(Element and text position data)

● ● ● ● ● ● ●

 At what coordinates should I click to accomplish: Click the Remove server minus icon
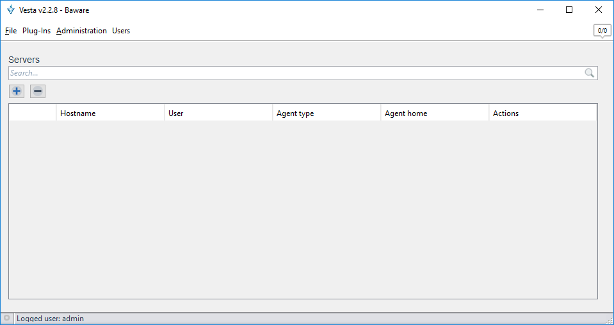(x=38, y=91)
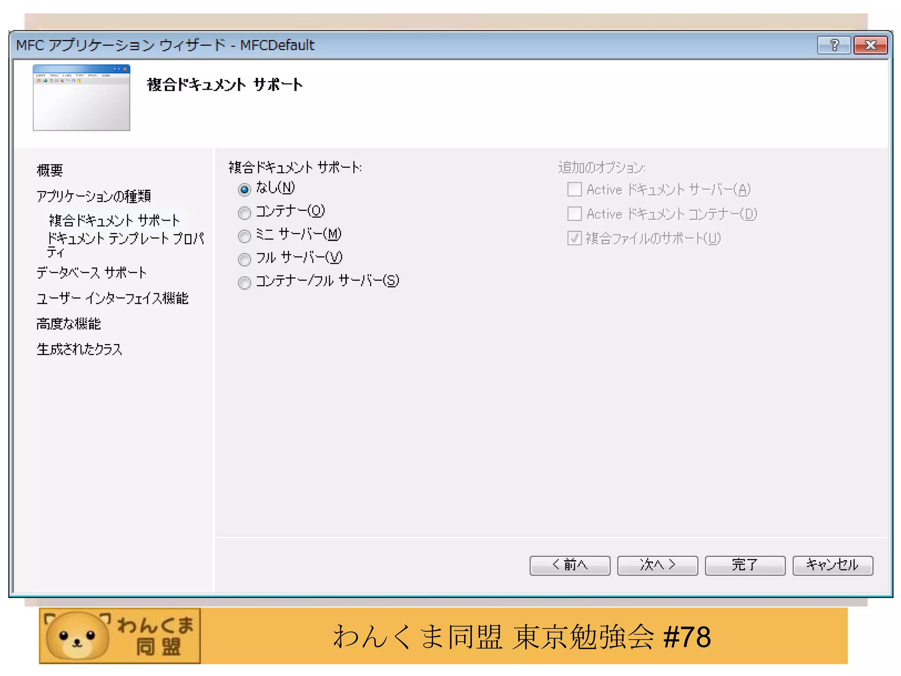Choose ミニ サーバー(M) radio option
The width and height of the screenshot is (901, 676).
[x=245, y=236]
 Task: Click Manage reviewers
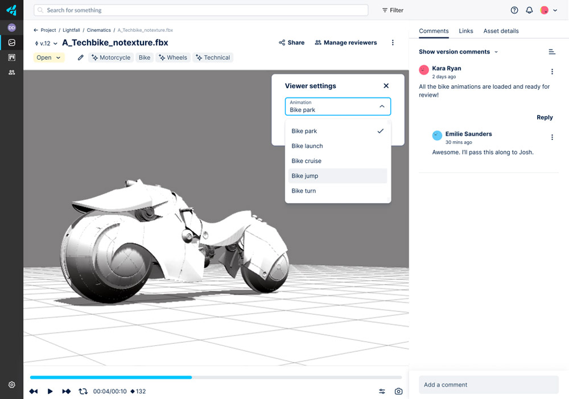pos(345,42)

● ● ● ● ● ● ●

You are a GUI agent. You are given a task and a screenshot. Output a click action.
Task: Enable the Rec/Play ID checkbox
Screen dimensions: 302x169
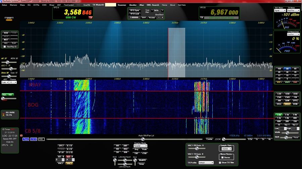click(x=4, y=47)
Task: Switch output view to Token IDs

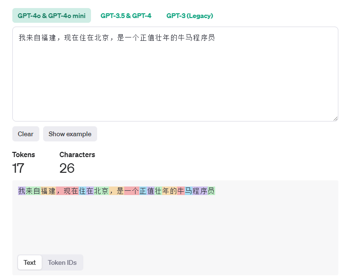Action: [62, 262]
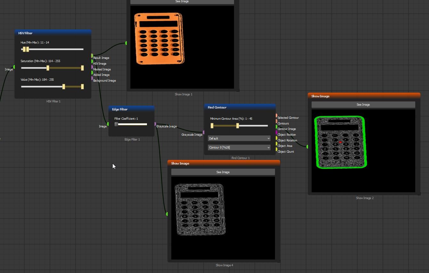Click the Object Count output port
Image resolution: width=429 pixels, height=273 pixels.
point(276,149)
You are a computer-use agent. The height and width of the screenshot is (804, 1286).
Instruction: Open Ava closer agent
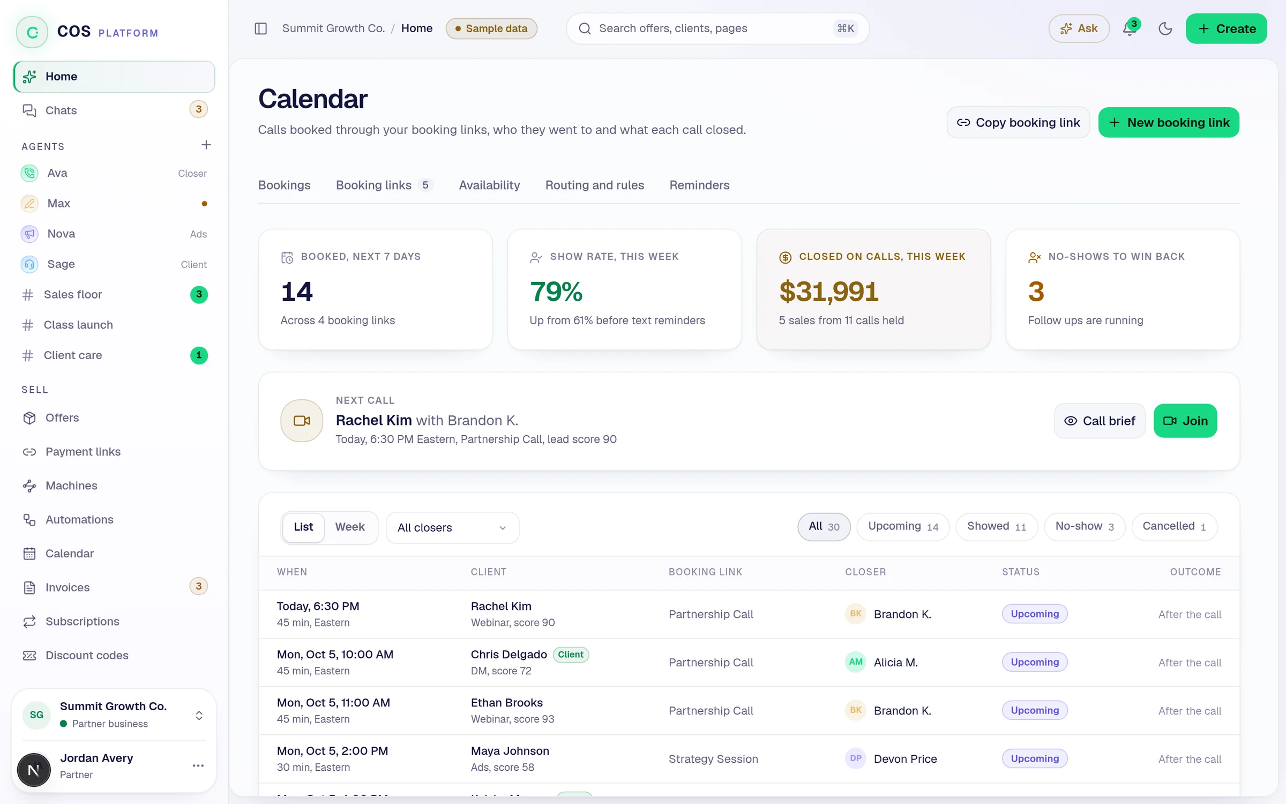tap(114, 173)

● ● ● ● ● ● ●

Reproduce the listing word for word, starting at the line that contains "At what coordinates" and ending at the line that contains "pos(345,42)". Leave out the pictures.

§ Solution to this problem
 At what coordinates should I click to accomplish: Click the Remove server minus icon
(x=38, y=91)
Choose ミニ サーバー(M) radio option
The width and height of the screenshot is (901, 676).
[x=245, y=236]
 Task: Click Manage reviewers
pos(345,42)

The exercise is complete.